There's also the Fixed (same as kickstarter) and flexible (project gets funds even if goal is not reached) funding models. I don't really like the idea of the later especially as indiegogo takes 9% cut if project does not reach it's goal.
Thanks for pointing that out. Whats the point of having a goal, and if its not reached, they get the funds anyway? kind of silly...
Indiegogo is not "same as kickstarter" or an "international version of kickstarter".
Indiegogo is to kickstarter as Your World
is to WoW. This is why they have "flexible funding" - because COs were asking for it. If people were fully rational, it would have been impossible to get a single pledge for a flexible funding campaign.
Kickstarter is project-oriented. The site is built to attract pledges. The mechanism is geared for people who want to do something but lack the starting funds: "give me money to buy a laser cutter and I'll cut something awesome for each one of you". So if the cutter costs $5000 but the campaign collects only $2000, the cutter isn't getting bought (after all, if the creator had the remaining $3000, he should have asked for $2000).
But viral crowdfunding in general and Kickstarter in particular are highly attractive. So people started putting projects there as a means of advertising, asking not for the money they need to kickstart production (which is frequently $0) but simply the money they want to get from the campaign, as a psychological tool of dubious effectiveness*. Sometimes those projects fail and creators regret they cannot get the pledges they got - because they can actually deliver what they promised with less money.
*On one hand, you'd think people might be less incentivized to pledge to projects that met their goals - on the other hand, there's seriously a class of people who pledge only after the goal is met. On the third hand (I have three hands), reaching your (substantial) goal faster can get you to the promo pages. So the goal should be higher than the bare minimum, but not too high to discourage the last-chancers and slow the % progress.

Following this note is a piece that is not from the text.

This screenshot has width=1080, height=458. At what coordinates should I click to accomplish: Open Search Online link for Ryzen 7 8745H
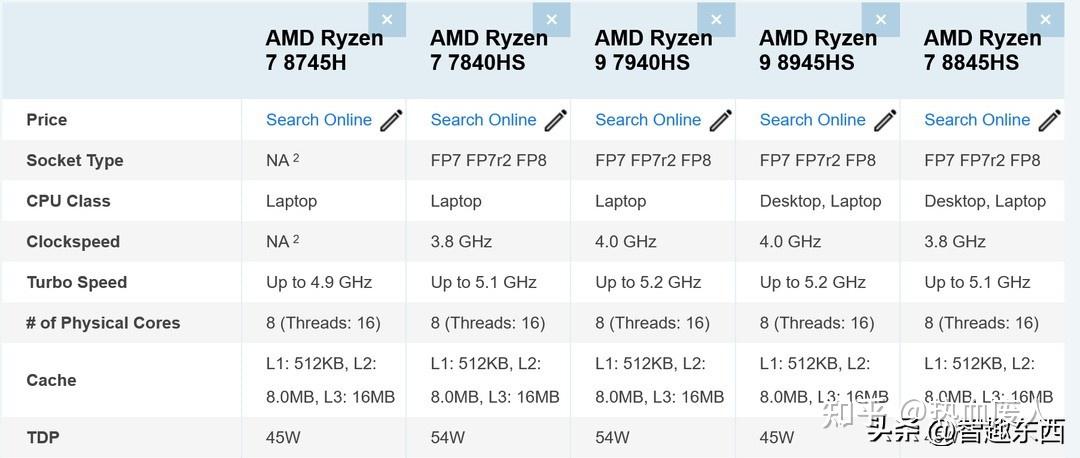click(319, 120)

Indiegogo is extremely campaign-organizer-oriented. The main page of Indiegogo is built exclusively to attract COs - especially COs that are pissed at Kickstarter (pay my bills folks, charity drives, COs who think they should be given money solely for their promotional efforts regardless of the goals). They really do not give a flying gentle caress about the success of your campaign.
The most important difference is that on Indiegogo MONEY GETS TAKEN IMMEDIATELY. I can't allcaps this enough. This is the reason for their internationality: Kickstarter's pledge mechanism is based on Amazon Payments' subscription system, and Amazon Payments is US-only. Paypal is more "international", but it takes your money right away.
Then, if the project was set to "fixed funding" and the funding fails, you get your money back, MINUS THE FEES.
If the project was set to "flexible funding", you do NOTget your money back AT ALL. So if you're donating to a "flexible funding" with a, say, $20000 goal, and they get only $2000, it's obvious that the project won't be moving forward in any fashion, and your money is LOST. Neither Indiegogo nor the project creator are obliged to return it. Gone is gone. You clicked a button to fund someone's dream, and look, they are X bucks closer to the dream. Sucker.
Kickstarter projects have this peculiar trait when there's an influx of pledges once the goal is reached. This is purely psychological. On the other hand, with flexible funding on Indiegogo, you are highly incentivized to only donate once the goal is met, unless the project is effectively a sales offer (e.g. "I will paint you a picture for $200").